If the health check doesn't work, we'll get a notification from slack, we have two slack channels--#p1和 #p2. If the error occurs 1 times, #p2频道的同事会收到消息, if the error occurs two times in a row, the warning is released through the #p1 channel, and all of our development operators receive SMS (via Twillio).

We use STATSD to get better performance statistics and send metrics to Librato. The following illustration is visible in the example.

We also set reminders based on derived metrics, such as how much a value increases or decreases over time. For example, we have a metric for logging in: if Derivate (logins) > X, and then send an alert to slack.

Finally, we also use Newrelic to monitor infrastructure components.

On the login service, we used Elasticsearch, Logstash and Kibana. Here we use Nginx and mongdb to store the logs. We also use Logstash to parse MONGO logs to identify slower queries.

website

all relevant sites, such as auth0.com, blogs, and so on, are completely unrelated to the application and runtime, and they run on the Ubuntu + Docker vm.

Future

we are migrating to CoreOS and Docker.

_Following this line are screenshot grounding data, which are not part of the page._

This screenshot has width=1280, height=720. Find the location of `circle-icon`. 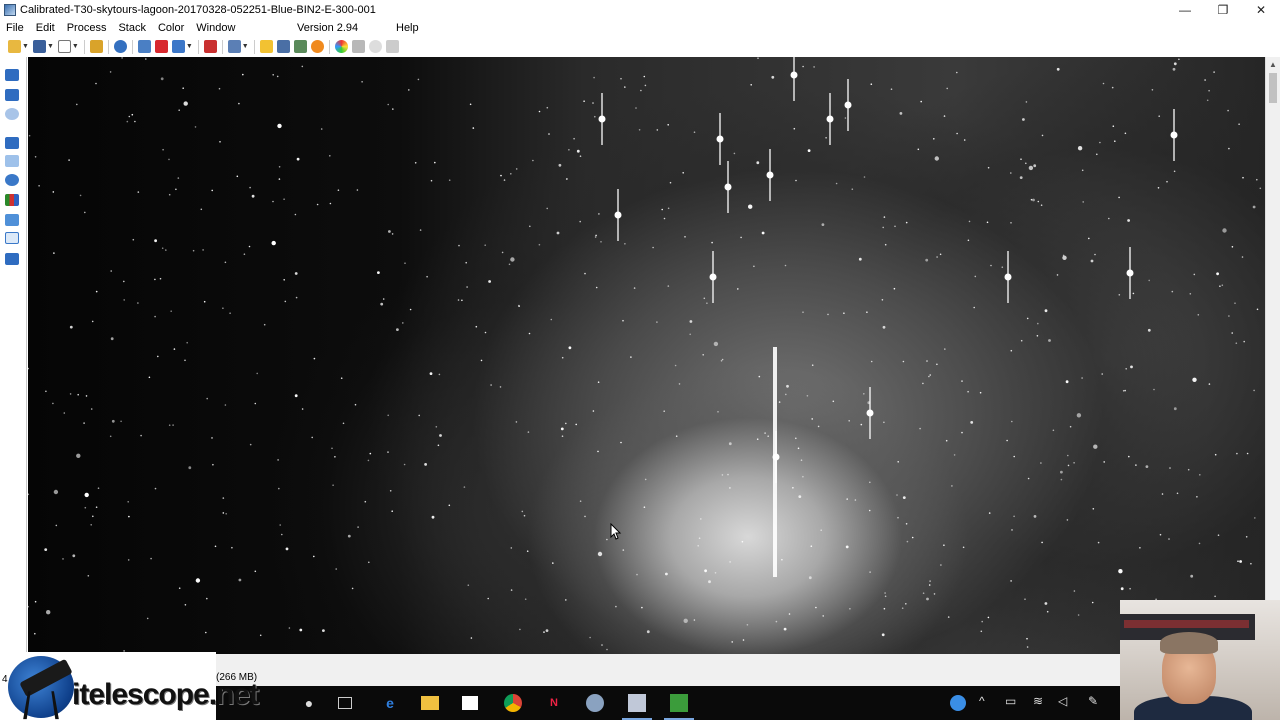

circle-icon is located at coordinates (375, 46).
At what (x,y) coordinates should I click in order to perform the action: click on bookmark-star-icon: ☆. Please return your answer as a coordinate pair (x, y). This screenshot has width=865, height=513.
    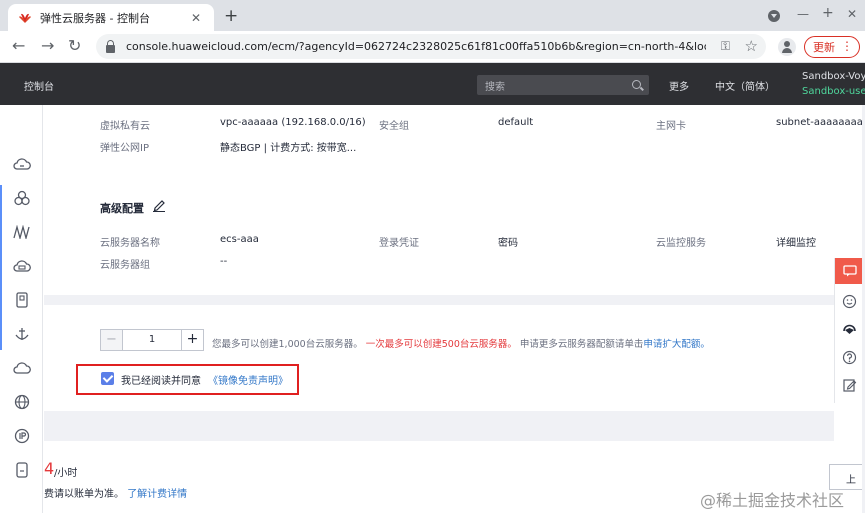
    Looking at the image, I should click on (752, 46).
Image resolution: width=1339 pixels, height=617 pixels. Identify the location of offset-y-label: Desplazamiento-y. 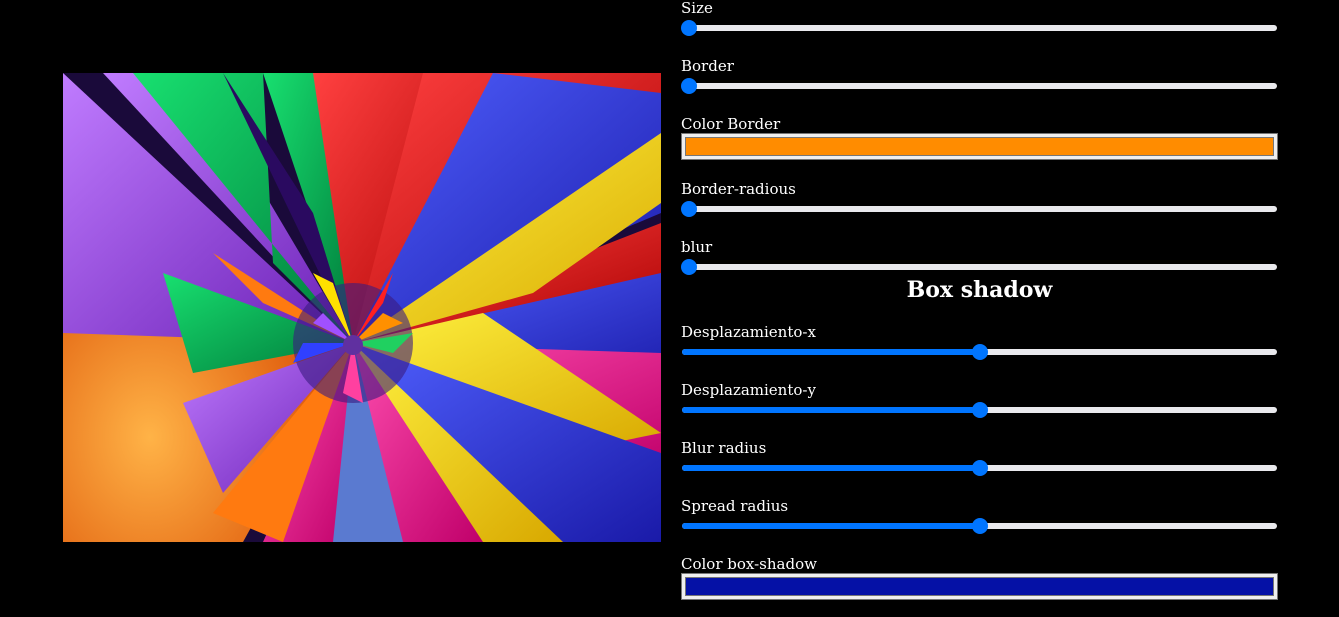
(748, 390).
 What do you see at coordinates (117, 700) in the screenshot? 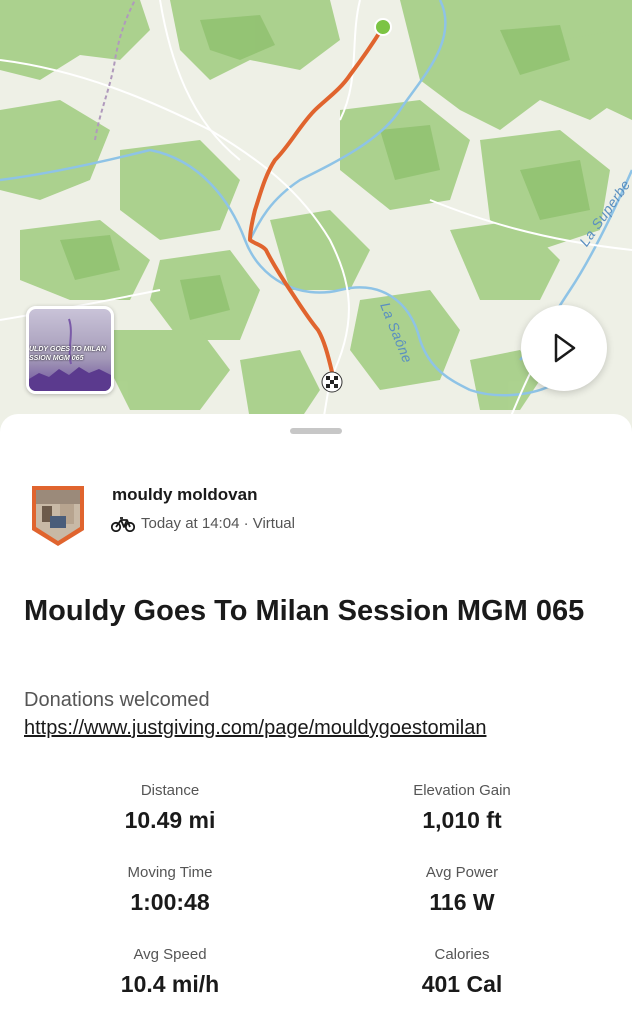
I see `activity-description: Donations welcomed` at bounding box center [117, 700].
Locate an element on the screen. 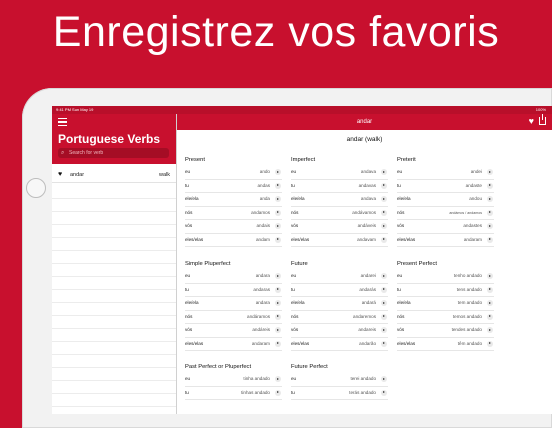  verb-form: tem andado is located at coordinates (470, 302).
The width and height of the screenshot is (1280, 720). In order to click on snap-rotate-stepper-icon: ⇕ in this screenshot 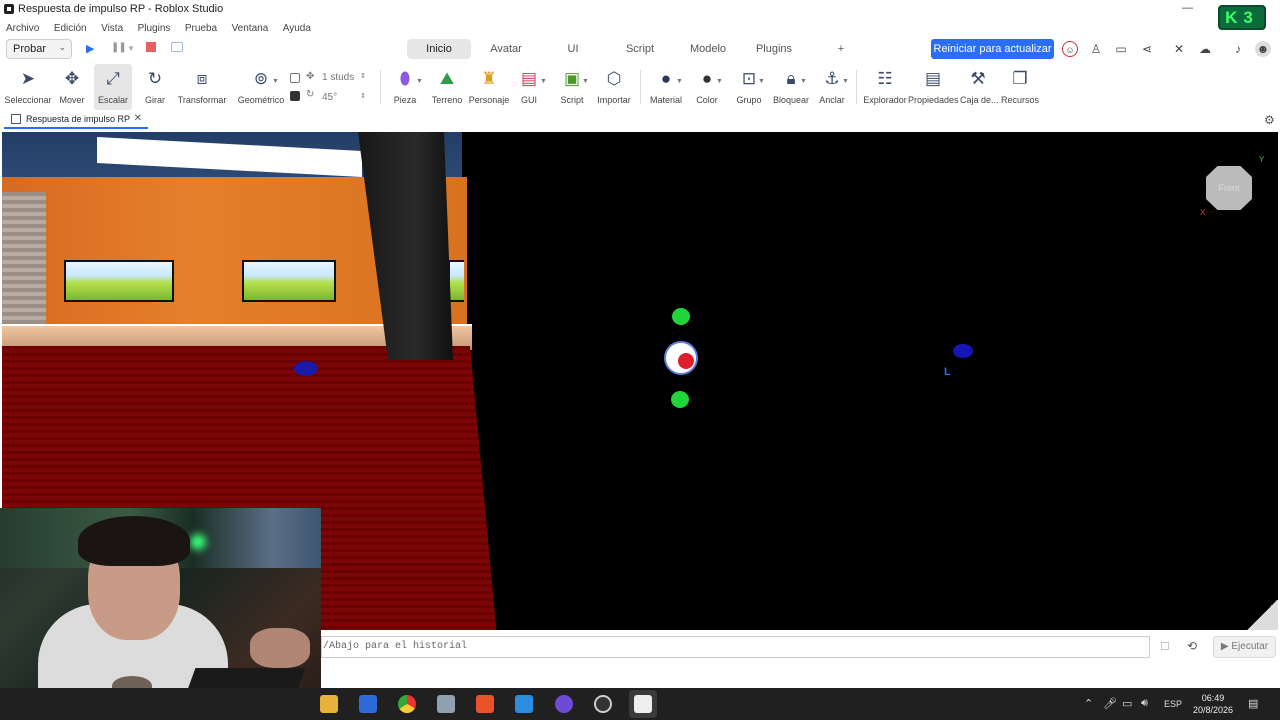, I will do `click(363, 96)`.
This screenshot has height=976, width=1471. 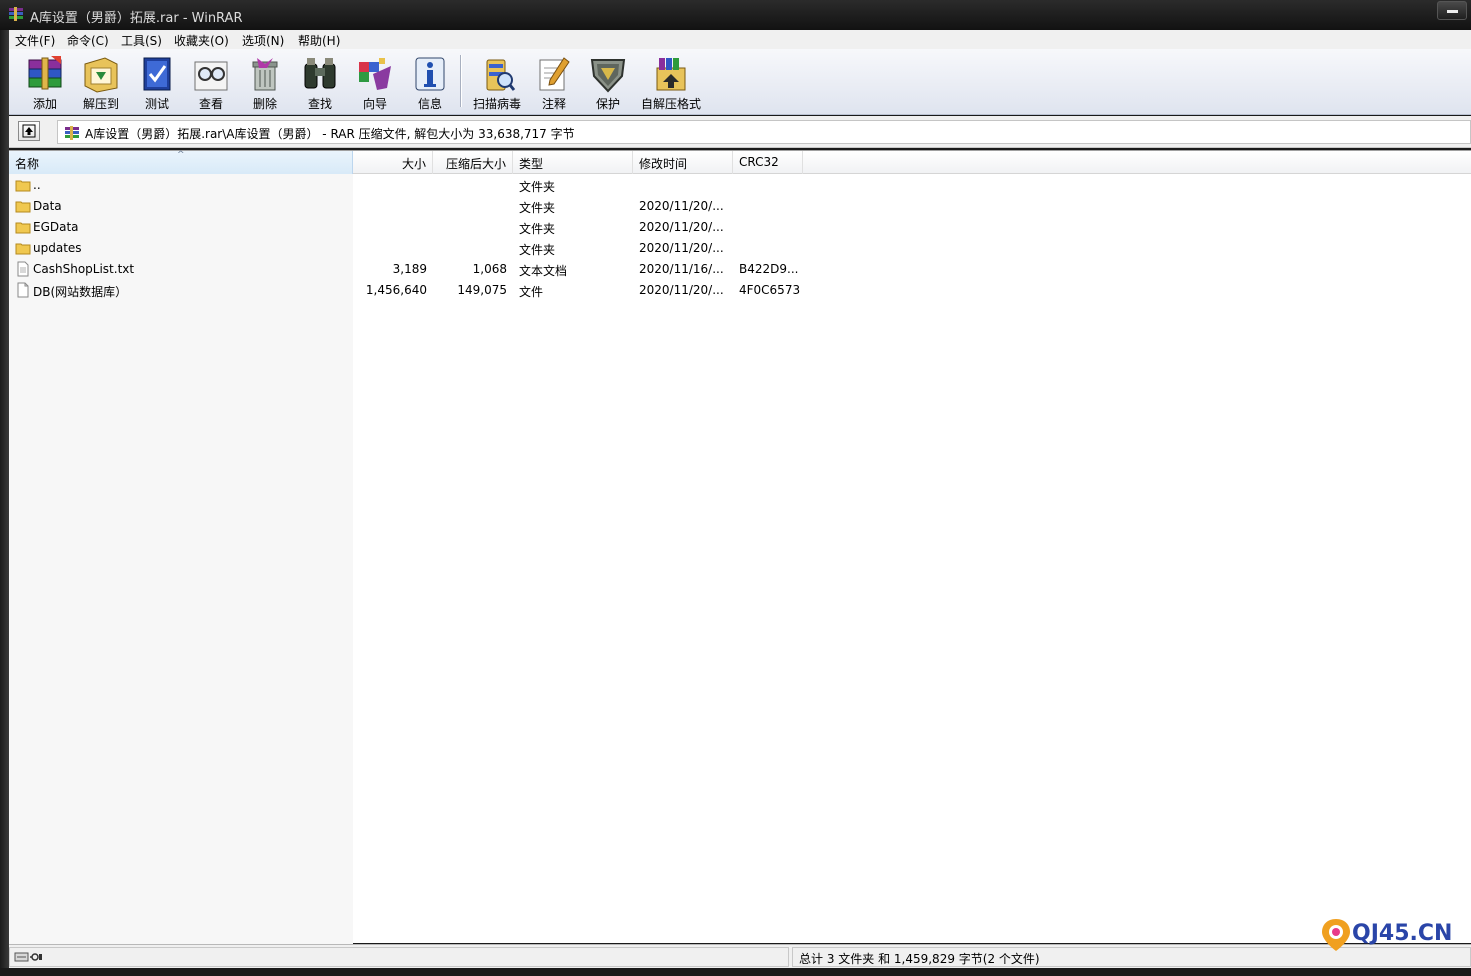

We have always wanted to move to a model, and based on this model, we can manage the cluster as a whole, rather than doing each node's configuration management separately. Without a doubt, Docker can help us solve some of the operations based on mirrored deployments. MongoDB between AWS and Azure for cross data center backups. Now, we are testing the delay. For all search-related features, we are migrating to Elasticsearch. In this scenario, the MongoDB performance is not very good given the characteristics of the multi-tenant.

Original link: Auth0 architecture-running in ListBox Cloud Providers and Regions (compilation/Dongyang Zebian/Zhonghao)

Welcome to subscribe to the "CSDN cloud" micro-signal for more cloud information.

Welcome to @csdn Cloud Computing Micro Blog for the latest cloud computing and large data information.